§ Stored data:
######

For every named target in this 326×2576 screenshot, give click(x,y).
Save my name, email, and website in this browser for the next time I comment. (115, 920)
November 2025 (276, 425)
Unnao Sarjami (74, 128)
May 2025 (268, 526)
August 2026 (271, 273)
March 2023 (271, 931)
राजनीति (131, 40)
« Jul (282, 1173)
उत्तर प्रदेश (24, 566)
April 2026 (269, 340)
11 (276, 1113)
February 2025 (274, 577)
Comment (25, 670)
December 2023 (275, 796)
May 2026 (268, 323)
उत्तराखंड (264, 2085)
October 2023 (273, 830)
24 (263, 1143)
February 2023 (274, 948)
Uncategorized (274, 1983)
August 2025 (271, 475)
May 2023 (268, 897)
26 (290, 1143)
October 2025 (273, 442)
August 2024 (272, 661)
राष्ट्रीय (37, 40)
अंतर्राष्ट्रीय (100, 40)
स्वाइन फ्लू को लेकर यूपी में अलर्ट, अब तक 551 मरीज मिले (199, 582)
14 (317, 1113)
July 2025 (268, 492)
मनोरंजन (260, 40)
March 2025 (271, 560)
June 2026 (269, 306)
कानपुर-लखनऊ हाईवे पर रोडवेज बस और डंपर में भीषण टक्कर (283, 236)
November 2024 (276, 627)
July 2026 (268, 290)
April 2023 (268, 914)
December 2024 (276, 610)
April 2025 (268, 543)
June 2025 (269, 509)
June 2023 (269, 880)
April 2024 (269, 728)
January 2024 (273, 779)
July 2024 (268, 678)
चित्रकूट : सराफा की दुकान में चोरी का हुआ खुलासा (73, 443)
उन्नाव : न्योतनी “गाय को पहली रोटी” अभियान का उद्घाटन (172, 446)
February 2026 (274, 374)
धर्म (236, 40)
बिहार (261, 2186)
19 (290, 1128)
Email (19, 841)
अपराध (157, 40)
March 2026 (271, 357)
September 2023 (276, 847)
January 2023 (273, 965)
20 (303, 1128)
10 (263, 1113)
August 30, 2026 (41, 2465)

######

§ Task prompt:
Copy out each line above, character for character.

§ Task answer:
For every named target in this 326×2576 screenshot, give click(x,y).
Save my name, email, and website in this browser for the next time I comment. (115, 920)
November 2025 (276, 425)
Unnao Sarjami (74, 128)
May 2025 (268, 526)
August 2026 (271, 273)
March 2023 (271, 931)
राजनीति (131, 40)
« Jul (282, 1173)
उत्तर प्रदेश (24, 566)
April 2026 (269, 340)
11 (276, 1113)
February 2025 (274, 577)
Comment (25, 670)
December 2023 (275, 796)
May 2026 (268, 323)
उत्तराखंड (264, 2085)
October 2023 (273, 830)
24 (263, 1143)
February 2023 (274, 948)
Uncategorized (274, 1983)
August 2025 (271, 475)
May 2023 (268, 897)
26 (290, 1143)
October 2025 (273, 442)
August 2024 (272, 661)
राष्ट्रीय (37, 40)
अंतर्राष्ट्रीय (100, 40)
स्वाइन फ्लू को लेकर यूपी में अलर्ट, अब तक 551 मरीज मिले (199, 582)
14 (317, 1113)
July 2025 (268, 492)
मनोरंजन (260, 40)
March 2025 (271, 560)
June 2026 (269, 306)
कानपुर-लखनऊ हाईवे पर रोडवेज बस और डंपर में भीषण टक्कर (283, 236)
November 2024 (276, 627)
July 2026 (268, 290)
April 2023 (268, 914)
December 2024 (276, 610)
April 2025 (268, 543)
June 2025 (269, 509)
June 2023 (269, 880)
April 2024 (269, 728)
January 2024 (273, 779)
July 2024 (268, 678)
चित्रकूट : सराफा की दुकान में चोरी का हुआ खुलासा (73, 443)
उन्नाव : न्योतनी “गाय को पहली रोटी” अभियान का उद्घाटन (172, 446)
February 2026 (274, 374)
धर्म (236, 40)
बिहार (261, 2186)
19 (290, 1128)
Email (19, 841)
अपराध (157, 40)
March 2026 (271, 357)
September 2023 (276, 847)
January 2023 (273, 965)
20 (303, 1128)
10 (263, 1113)
August 30, 2026 (41, 2465)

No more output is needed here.